Limitations of the study and outlook

This on-farm-based study improved our understanding of the impact of AWD on performance indicators of irrigated rice in fields with a shallow groundwater table (Cabangon et al. 2004). We were able to demonstrate the feasibility of the AWD technology and its implementation in the local context of Burkina Faso. However, uncertainties persist due to the relatively small sample size, variabilities in farmers' implementation of the AWD technology, and site-specific conditions of water availability. Additionally, obtaining farmers' approval to make significant changes to the setting or layout of their fields was challenging, especially for this series of on-farm farmer-managed trials, where participation was voluntary and farmers did not receive any incentives. Consequently, we were unable to implement additional measures, such as those carried out in on-station trials (Krupnik et al. 2012a), to reduce underground seepage, apart from using large consolidated bunds. Therefore, the water savings and water productivity gains attributed to AWD30 may have been overestimated and should be considered with caution.
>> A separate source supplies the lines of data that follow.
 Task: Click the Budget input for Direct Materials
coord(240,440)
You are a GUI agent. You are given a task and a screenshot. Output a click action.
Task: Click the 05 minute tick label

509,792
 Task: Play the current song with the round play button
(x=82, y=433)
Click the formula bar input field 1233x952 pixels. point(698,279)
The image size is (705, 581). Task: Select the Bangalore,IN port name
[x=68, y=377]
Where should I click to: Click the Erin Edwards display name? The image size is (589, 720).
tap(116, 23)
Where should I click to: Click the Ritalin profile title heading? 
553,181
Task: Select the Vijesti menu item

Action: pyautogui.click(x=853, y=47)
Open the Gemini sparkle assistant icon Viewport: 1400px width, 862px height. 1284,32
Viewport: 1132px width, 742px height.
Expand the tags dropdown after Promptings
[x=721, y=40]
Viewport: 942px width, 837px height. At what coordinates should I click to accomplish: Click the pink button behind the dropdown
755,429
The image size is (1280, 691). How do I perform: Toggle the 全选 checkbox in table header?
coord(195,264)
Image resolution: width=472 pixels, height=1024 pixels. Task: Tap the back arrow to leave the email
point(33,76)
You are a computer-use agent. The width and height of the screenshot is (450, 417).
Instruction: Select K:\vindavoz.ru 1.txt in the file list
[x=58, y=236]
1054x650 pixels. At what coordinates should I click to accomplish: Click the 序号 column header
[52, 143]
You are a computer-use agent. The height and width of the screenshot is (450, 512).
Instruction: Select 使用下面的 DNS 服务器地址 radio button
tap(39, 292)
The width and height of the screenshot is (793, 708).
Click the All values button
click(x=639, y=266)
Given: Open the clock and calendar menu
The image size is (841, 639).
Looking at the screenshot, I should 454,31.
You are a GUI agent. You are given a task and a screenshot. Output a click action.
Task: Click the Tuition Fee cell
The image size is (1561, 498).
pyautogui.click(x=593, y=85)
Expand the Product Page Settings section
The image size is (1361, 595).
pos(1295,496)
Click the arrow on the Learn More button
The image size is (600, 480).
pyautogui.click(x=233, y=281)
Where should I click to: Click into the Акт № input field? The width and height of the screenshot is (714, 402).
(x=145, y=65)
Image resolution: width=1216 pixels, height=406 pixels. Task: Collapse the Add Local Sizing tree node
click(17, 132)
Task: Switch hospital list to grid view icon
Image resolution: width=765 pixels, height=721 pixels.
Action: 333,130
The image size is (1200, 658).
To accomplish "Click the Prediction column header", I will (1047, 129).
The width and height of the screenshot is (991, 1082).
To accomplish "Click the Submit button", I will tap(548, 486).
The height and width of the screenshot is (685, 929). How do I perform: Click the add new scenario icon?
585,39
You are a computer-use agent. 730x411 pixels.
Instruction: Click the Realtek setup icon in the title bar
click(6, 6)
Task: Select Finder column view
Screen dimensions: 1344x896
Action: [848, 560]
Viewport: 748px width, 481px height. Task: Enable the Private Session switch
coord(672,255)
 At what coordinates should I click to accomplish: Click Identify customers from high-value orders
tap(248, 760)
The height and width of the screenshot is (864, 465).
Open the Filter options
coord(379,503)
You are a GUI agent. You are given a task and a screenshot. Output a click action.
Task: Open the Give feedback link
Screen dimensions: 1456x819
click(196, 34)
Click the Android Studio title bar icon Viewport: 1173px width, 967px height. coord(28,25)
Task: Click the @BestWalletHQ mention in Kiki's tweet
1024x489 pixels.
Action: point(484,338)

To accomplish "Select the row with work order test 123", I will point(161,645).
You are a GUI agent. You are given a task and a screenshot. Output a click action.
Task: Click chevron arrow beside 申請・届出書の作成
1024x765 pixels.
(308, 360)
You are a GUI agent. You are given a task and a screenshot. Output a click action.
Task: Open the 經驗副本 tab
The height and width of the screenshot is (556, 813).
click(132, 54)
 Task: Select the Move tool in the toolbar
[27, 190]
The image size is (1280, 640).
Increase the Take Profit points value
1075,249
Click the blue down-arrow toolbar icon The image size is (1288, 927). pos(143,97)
A larger study is needed to confirm the effect sizes on performance indicators (Hackshaw 2008) and to further investigate the interaction between water management and fertilizer application rates. Subsequent investigations using locally calibrated and validated models (Grotelüschen et al. 2021, 2022) can help draw insights into a wide range of climatic and hydro-edaphic conditions, as well as their interactions. In future on-farm trials, we recommend monitoring the field water level and soil water potential to assess their impact on grain yield, nutrient uptake, and use efficiency (Tuong and Bouman 2003). Furthermore, expanding the study to contrasting environments will be crucial in determining suitable niches for scaling the AWD irrigation technology to other irrigation schemes in the semi-arid zone of West Africa.

Conclusion

Compared to actual farmers’ irrigation practices, alternate wetting and severe soil drying reduced irrigation water input by 37% (mean across seasons) without yield penalty while maintaining N- and P-use efficiencies. This improved irrigation water productivity by about 39%. This study did not reveal any evident trade-offs between water productivity and agronomic use and recovery efficiencies of N. We conclude that alternate wetting and severe soil drying irrigation can efficiently increase water productivity and serve as a water-saving technology for sustainable rice production in locations with shallow groundwater tables, as observed in the case of the Kou Valley. Therefore, water management institutions and policymakers should incentivize smallholder rice farmers to adopt this water-saving technology in these locations in Burkina Faso and beyond. Furthermore, this study underscores the importance of the hydrological characterization of irrigation schemes in West Africa, especially in terms of percolation rate and groundwater table depth. Future investigations in contrasting environments should also explore the influence of alternate wetting and severe soil drying irrigation on greenhouse gas emissions and its long-term effects on soil chemical properties, as well as nitrogen and carbon storage.